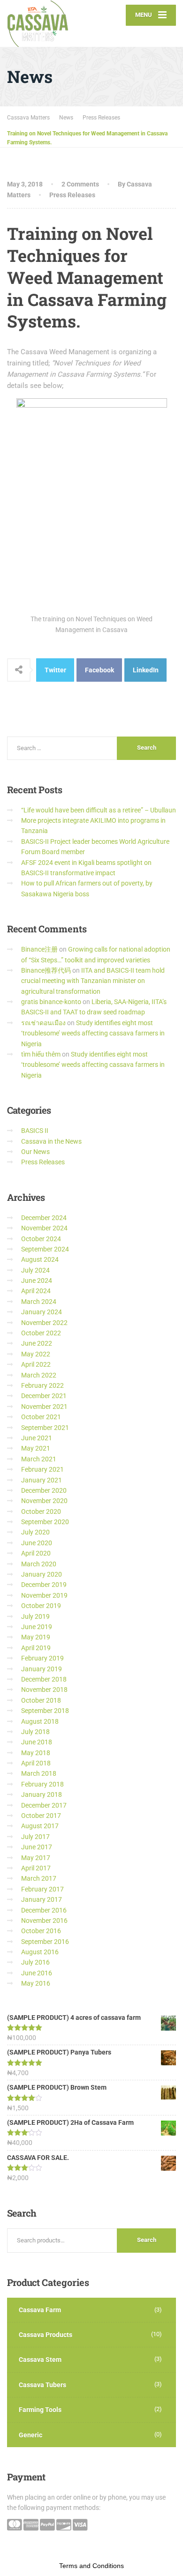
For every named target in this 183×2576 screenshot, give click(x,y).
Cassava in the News (51, 1141)
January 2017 (41, 1899)
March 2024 (38, 1301)
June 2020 (36, 1543)
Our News (35, 1151)
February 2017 (42, 1889)
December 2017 (44, 1805)
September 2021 (45, 1427)
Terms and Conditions (91, 2565)
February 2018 (42, 1784)
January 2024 (41, 1312)
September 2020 (45, 1522)
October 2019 (41, 1605)
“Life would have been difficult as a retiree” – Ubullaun (98, 810)
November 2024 (44, 1228)
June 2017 (36, 1847)
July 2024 (35, 1270)
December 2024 (44, 1217)
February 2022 (42, 1385)
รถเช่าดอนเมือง (43, 1023)
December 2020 (44, 1490)
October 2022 (41, 1333)
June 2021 (36, 1438)
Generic (30, 2435)
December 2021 (44, 1396)
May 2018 (35, 1753)
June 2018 (36, 1742)
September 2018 (45, 1710)
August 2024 (40, 1259)
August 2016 (40, 1952)
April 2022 (36, 1364)
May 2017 (35, 1857)
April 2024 (36, 1291)
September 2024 (45, 1249)
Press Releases (72, 195)
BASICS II (34, 1130)
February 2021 (42, 1469)
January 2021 (41, 1480)
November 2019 (44, 1595)
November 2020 (44, 1500)
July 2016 (35, 1962)
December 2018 (44, 1679)
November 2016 (44, 1920)
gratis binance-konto (51, 1001)
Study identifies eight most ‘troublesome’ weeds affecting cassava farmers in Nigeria (93, 1033)
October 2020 (41, 1511)
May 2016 (35, 1983)
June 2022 (36, 1343)
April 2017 (36, 1868)
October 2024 (41, 1239)
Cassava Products (45, 2334)
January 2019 (41, 1669)
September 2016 (45, 1941)
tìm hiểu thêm (41, 1054)
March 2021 (38, 1459)
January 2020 (41, 1574)
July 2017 (35, 1836)
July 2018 (35, 1731)
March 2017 (38, 1878)
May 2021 (35, 1448)
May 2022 (35, 1354)
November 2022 (44, 1322)
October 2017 (41, 1815)
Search (146, 2239)
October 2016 (41, 1931)
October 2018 (41, 1700)
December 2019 (44, 1584)
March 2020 (38, 1564)
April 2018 (36, 1763)
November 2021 (44, 1406)
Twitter (55, 670)
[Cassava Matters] (49, 23)
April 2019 (36, 1648)
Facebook (99, 670)
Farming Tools (40, 2409)
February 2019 (42, 1658)
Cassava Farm (40, 2310)
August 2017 (40, 1826)
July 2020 (35, 1532)
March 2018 (38, 1773)
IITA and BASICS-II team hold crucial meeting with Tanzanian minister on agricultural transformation (93, 981)
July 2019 (35, 1616)
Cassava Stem (40, 2359)
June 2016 (36, 1973)
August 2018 (40, 1721)
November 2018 (44, 1689)
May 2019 (35, 1637)
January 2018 (41, 1794)
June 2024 (36, 1280)
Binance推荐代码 (46, 970)
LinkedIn (146, 670)
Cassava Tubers (42, 2385)
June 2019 (36, 1626)
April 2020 (36, 1553)
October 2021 (41, 1417)
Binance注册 (39, 949)
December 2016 (44, 1910)
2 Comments (80, 184)
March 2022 (38, 1375)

============

» YOUR TASK:
Go through the listing above and return each line that includes the word "BASICS".

» WRITTEN ANSWER:
BASICS II (34, 1130)
IITA and BASICS-II team hold crucial meeting with Tanzanian minister on agricultural transformation (93, 981)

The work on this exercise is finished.